Snitz Forums 2000
Snitz Forums 2000
Home | Profile | Register | Active Topics | Members | Search | FAQ
Username:
Password:
Save Password
Forgot your Password?

 All Forums
 Community Forums
 Code Support: ASP (Non-Forum Related)
 Lisp algorithm to vb asp
 New Topic  Topic Locked
 Printer Friendly
Author Previous Topic Topic Next Topic  

Podge
Support Moderator

Ireland
3776 Posts

Posted - 27 August 2007 :  19:04:58  Show Profile  Send Podge an ICQ Message  Send Podge a Yahoo! Message
I'm trying to convert a lisp algorithm to vb. This is the lisp alg.
(let ((g (* 2 (or (gethash word good) 0)))
      (b (or (gethash word bad) 0)))
   (unless (< (+ g b) 5)
     (max .01
          (min .99 (float (/ (min 1 (/ b nbad))
                             (+ (min 1 (/ g ngood))   
                                (min 1 (/ b nbad)))))))))
To divide in lisp is this format (/ dividend divisor) i.e. (/ 10 5) = 2
float(integer) just converts an integer to a float
The bit in red above should equate to the bit in red below. I think this is where the problem is.
vb don't have a min & max function so I have included my own below. I realise they could be prettier.

Function wordProb (word)
		nGood = 4000 ' number of good topics and replies 
		nBad = 4000 ' number of bad topics and replies 
		g = 10 ' good word frequency to be pulled from db
		b = 10 ' bad word frequency to be pulled from db
		g = g * 2 ' good word bias
		
		if (g + b) > 5 then ' only consider words with a frequency greater than 5
			calculateWordProbability = Max(.01,(Min(.99, (Min(1,b/nbad))))) / (Min(1,g/nGood) + Min(1,b/nBad))
		else
            		calculateWordProbability = 0.4 'word is not popular in the db so assign default value of .4
		end if

End function

Function Min(a, b)
	if a > b then 
		Min = b
	else 
		Min = a
	end if
end function

Function Max(a, b)
	if a > b then 
		Max = a
	else 
		Max = b
	end if
end function
I cannot test the lisp alg. as I don't have a lisp interpreter/compiler but I'm sure that values returned should be between 0.01 & 0.99. The hardcoded values above return 1.33333333333333.

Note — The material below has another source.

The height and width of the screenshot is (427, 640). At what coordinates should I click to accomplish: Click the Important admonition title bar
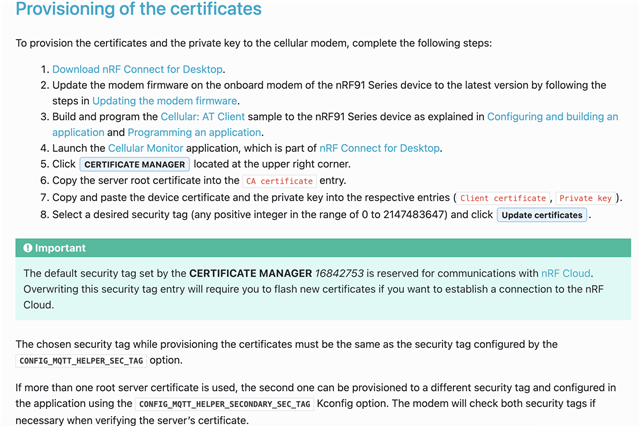coord(323,248)
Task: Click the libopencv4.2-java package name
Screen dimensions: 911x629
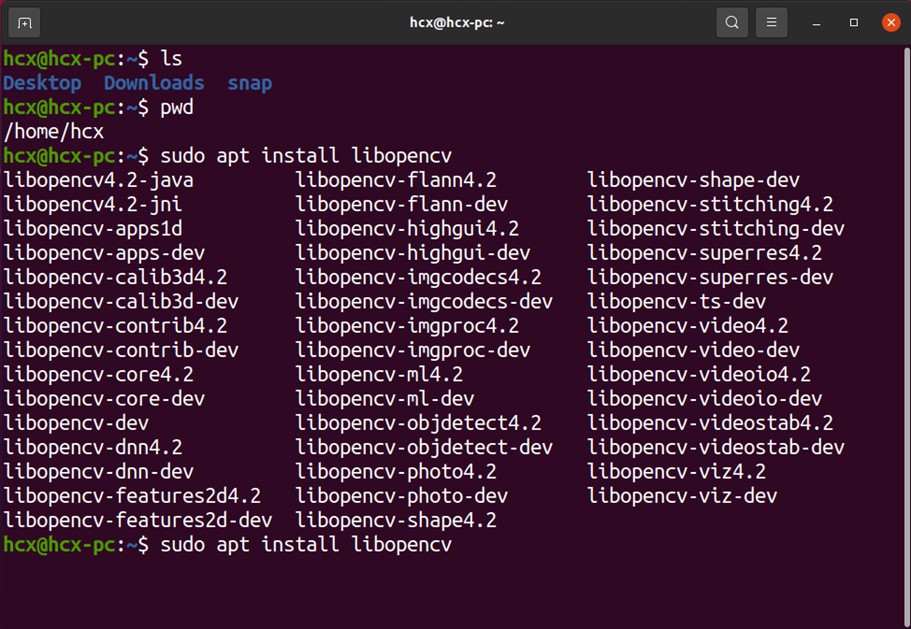Action: 98,180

Any lisp experts out there ? Anyone see where I'm going wrong ?

Podge.

The Hunger Site - Click to donate free food | My Blog | Snitz 3.4.05 AutoInstall (Beta!)

My Mods: CAPTCHA Mod | GateKeeper Mod
Tutorial: Enable subscriptions on your board

Warning: The post above or below may contain nuts.

Edited by - Podge on 27 August 2007 19:05:38

HuwR
Forum Admin

United Kingdom
20595 Posts

Posted - 28 August 2007 :  04:00:04  Show Profile  Visit HuwR's Homepage
I think your brackets are wrong, shouldn't it be more like

Max(.01,(Min(.99, (Min(1,b/nbad)))) / (Min(1,g/nGood) + Min(1,b/nBad)))

Go to Top of Page

Podge
Support Moderator

Ireland
3776 Posts

Posted - 28 August 2007 :  08:34:57  Show Profile  Send Podge an ICQ Message  Send Podge a Yahoo! Message
Good man HuwR. Looks like it worked.

I don't suppose you know how to combine probabilities ?

For example

.01 probability means its a good word
.05 probability means its a neutral word
.99 probability means its a bad word

The three words in a sentence have the following probabilities

.90
.97
.98

Then you can be 100% (.99 probability) that the sentence is a bad sentence.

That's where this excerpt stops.